Tragedia na festiwalu w Hiszpanii. Rozpętała się sucha burza. Są ofiary
Jedna osoba nie żyje, około 40 zostało rannych. To efekt suchej burzy, która rozpętała się w miejscowości Cullera w Hiszpanii. Nagłe, silne powiewy wiatru porywały elementy sceny i przewracały metalowe konstrukcje.
Do tragedii doszło w sobotę nad ranem, gdy na Medusa Festival w Cullero niedaleko Walencji bawiło się już ok. 50 tys. osób. Nagle zerwał się niezwykle silny wiatr, wzbijając tumany kurzu. To byłe jednak tylko początek.
Porywy wiatru nasilały się, w powietrzu zaczęły fruwać elementy scenografii. Wichura przewracała metalowe konstrukcje, między innymi bramę wejściową na teren festiwalowy.
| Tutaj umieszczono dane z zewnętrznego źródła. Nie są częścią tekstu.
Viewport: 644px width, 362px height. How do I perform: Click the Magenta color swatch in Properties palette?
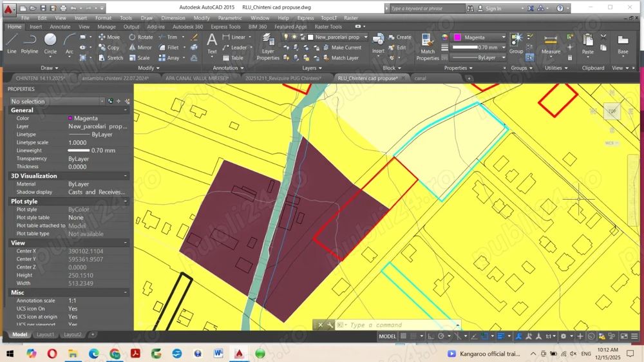pos(70,119)
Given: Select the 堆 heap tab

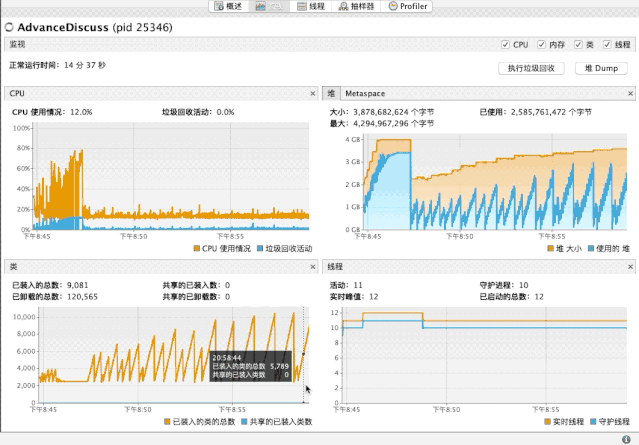Looking at the screenshot, I should click(x=331, y=93).
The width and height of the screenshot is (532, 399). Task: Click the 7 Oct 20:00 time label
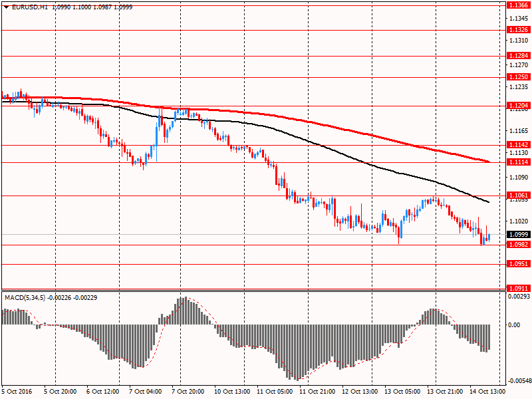pos(189,392)
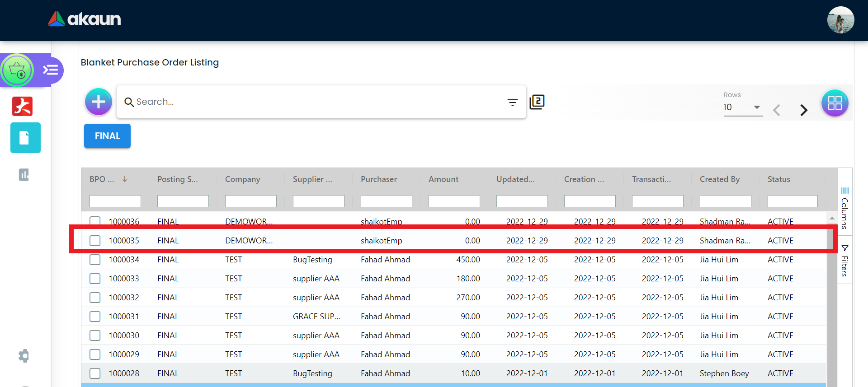The image size is (868, 387).
Task: Open the user profile avatar
Action: pyautogui.click(x=840, y=20)
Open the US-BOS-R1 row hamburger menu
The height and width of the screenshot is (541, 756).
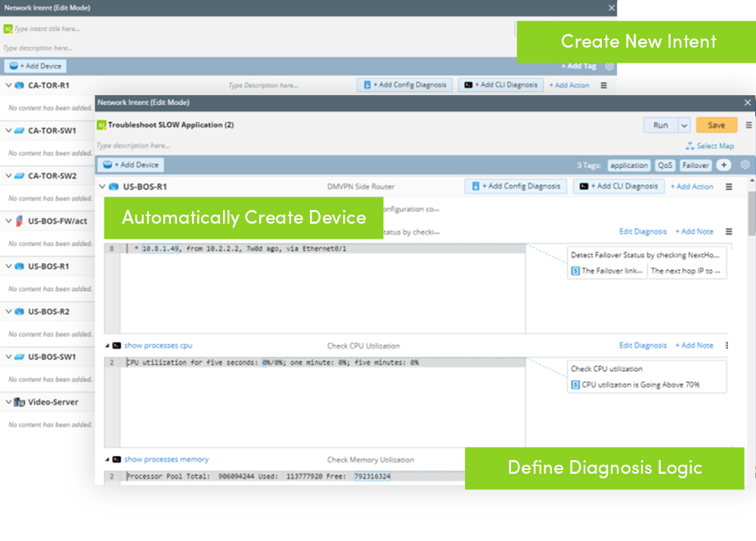729,187
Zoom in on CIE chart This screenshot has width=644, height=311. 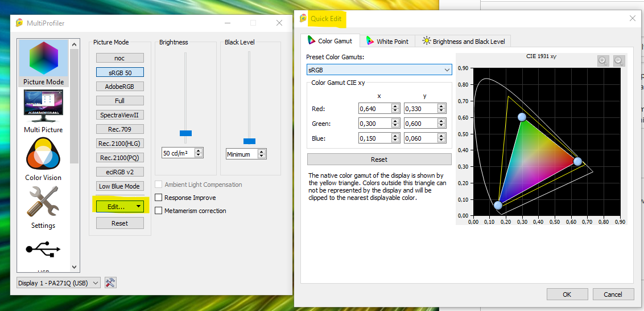[603, 61]
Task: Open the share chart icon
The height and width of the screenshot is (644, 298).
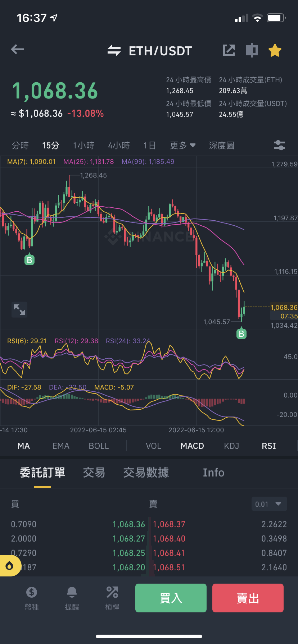Action: 229,50
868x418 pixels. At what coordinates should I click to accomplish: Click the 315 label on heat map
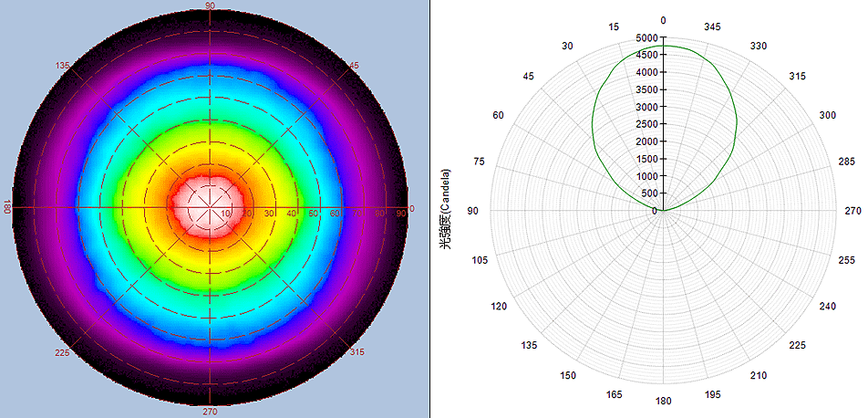pyautogui.click(x=356, y=352)
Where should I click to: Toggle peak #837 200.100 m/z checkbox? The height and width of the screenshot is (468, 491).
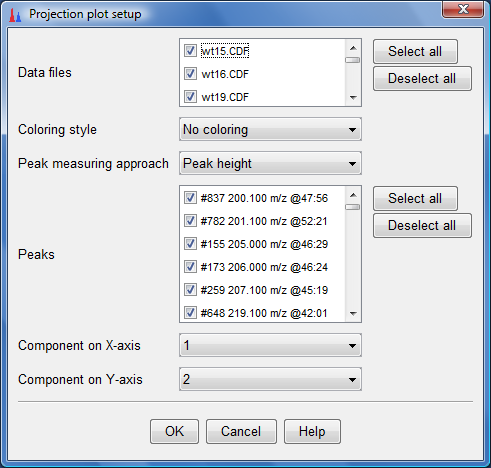click(x=190, y=198)
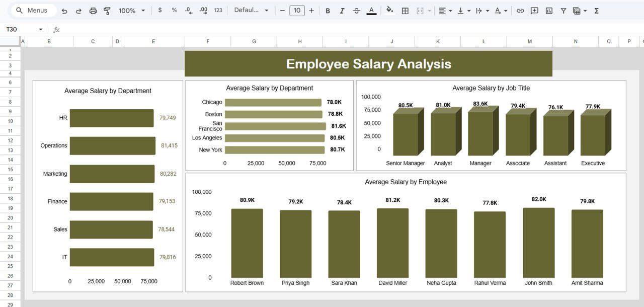Open the more number formats menu
The height and width of the screenshot is (307, 644).
217,10
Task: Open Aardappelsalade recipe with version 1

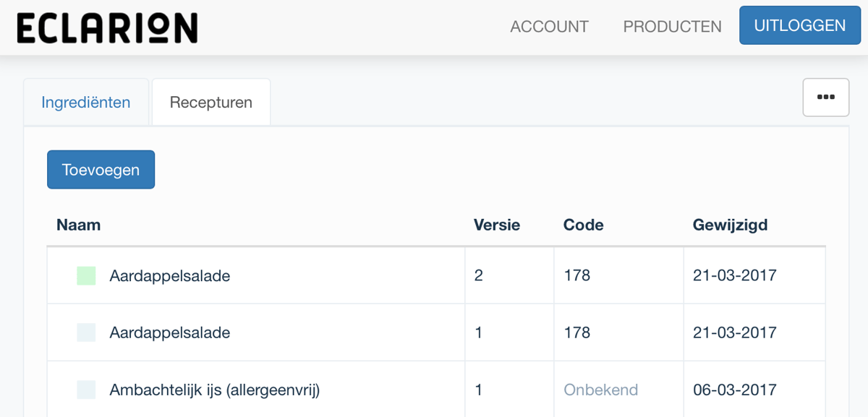Action: coord(170,332)
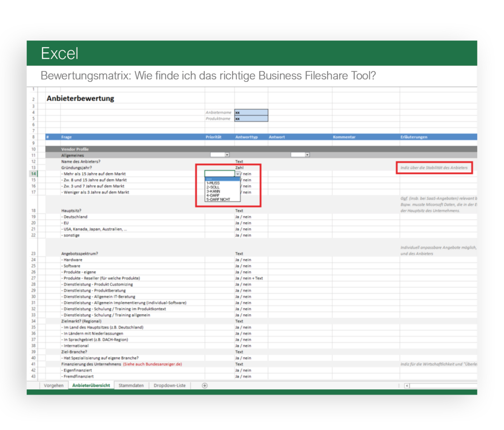Click the add new sheet plus icon
This screenshot has height=430, width=504.
[205, 386]
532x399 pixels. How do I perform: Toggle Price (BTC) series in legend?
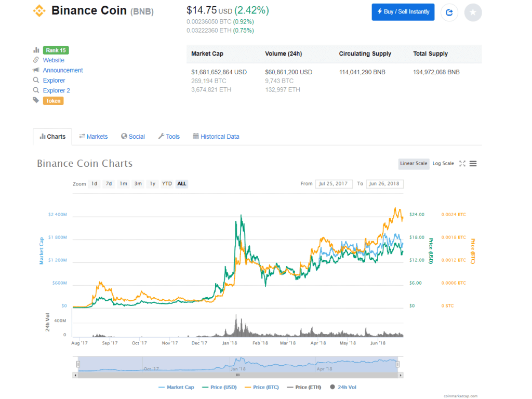pyautogui.click(x=264, y=387)

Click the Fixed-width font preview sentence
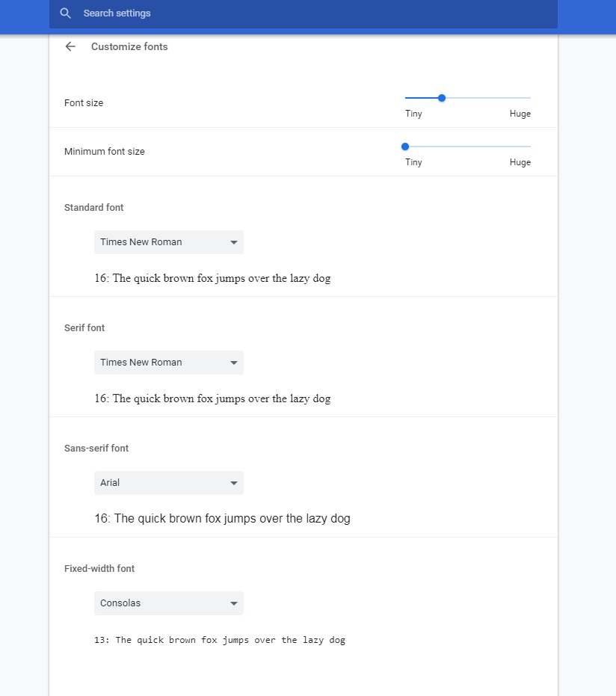[x=220, y=640]
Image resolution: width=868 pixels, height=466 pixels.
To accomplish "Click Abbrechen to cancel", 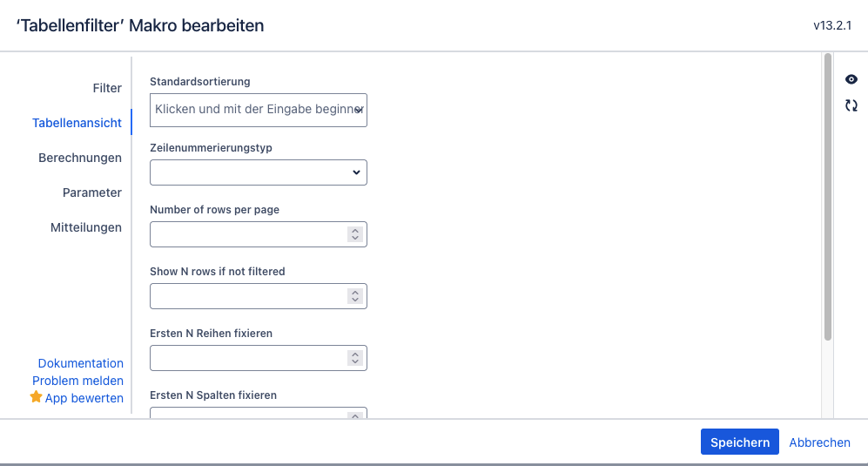I will tap(819, 442).
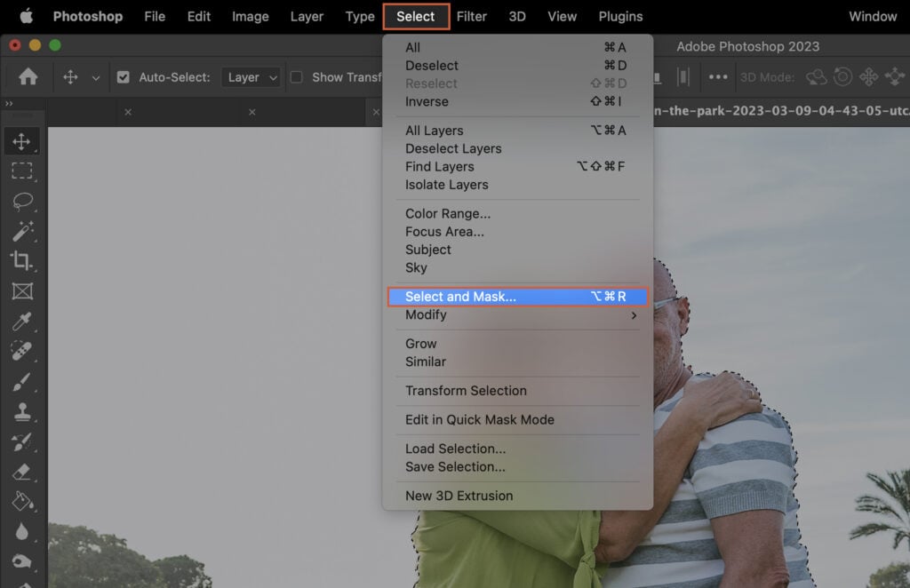Open the Layer auto-select dropdown
This screenshot has width=910, height=588.
coord(251,77)
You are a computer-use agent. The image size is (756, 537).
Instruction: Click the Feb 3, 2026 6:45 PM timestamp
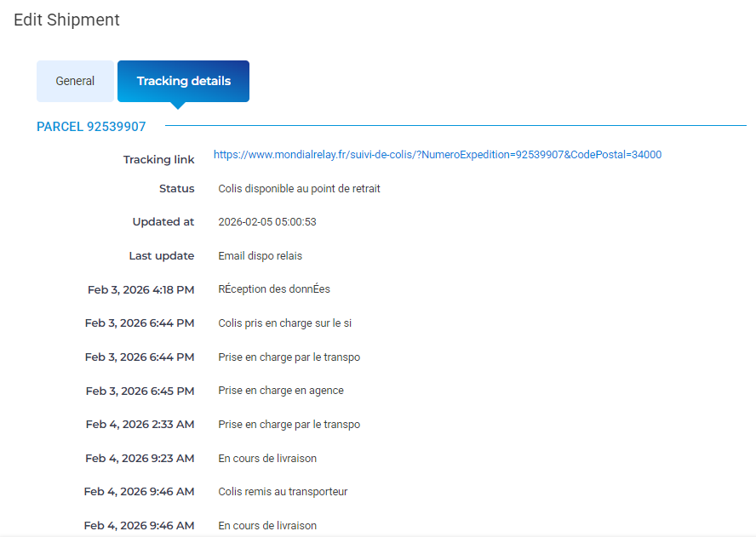tap(140, 391)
Uszkodziła także główną scenę.
"Płonące powietrze". Dziesiątki rannych, jeden zabity
Uczestnicy festiwalu opisują to wydarzenie jako "burzę piaskową". Inni opowiadają o "płonącym powietrzu" lub "jak czarnym dymie".
Porwane przez wiatr fragmenty konstrukcji uderzały w uczestników festiwalu. Rannych zostało co najmniej 40 osób. Ranni zostali przewiezieni do szpitali w Gandíi, Alzirze i Walencji.
Wśród rannych, jak informuje elpais.com, co najmniej trzy osoby są w stanie ciężkim.14 osób ma tylko niewielkie siniaki i stłuczenia.
Niestety, jest też ofiara śmiertelna. Element oderwany od sceny uderzył 22-letniego uczestnika imprezy. Mężczyzna zmarł na miejscu.
Festiwal, na którym do poniedziałku miało się bawić nawet 320 tys. osób, został natychmiast przerwany.
Według hiszpańskich meteorologów w Cullera rozpętała się nad ranem sucha burza. Nad ziemią chłodne powietrze zetknęło się rozgrzanym, powodując nagłe, silne porywy wiatru. Według nich nie można przewidzieć, gdzie i kiedy dojdzie do takiego zjawiska.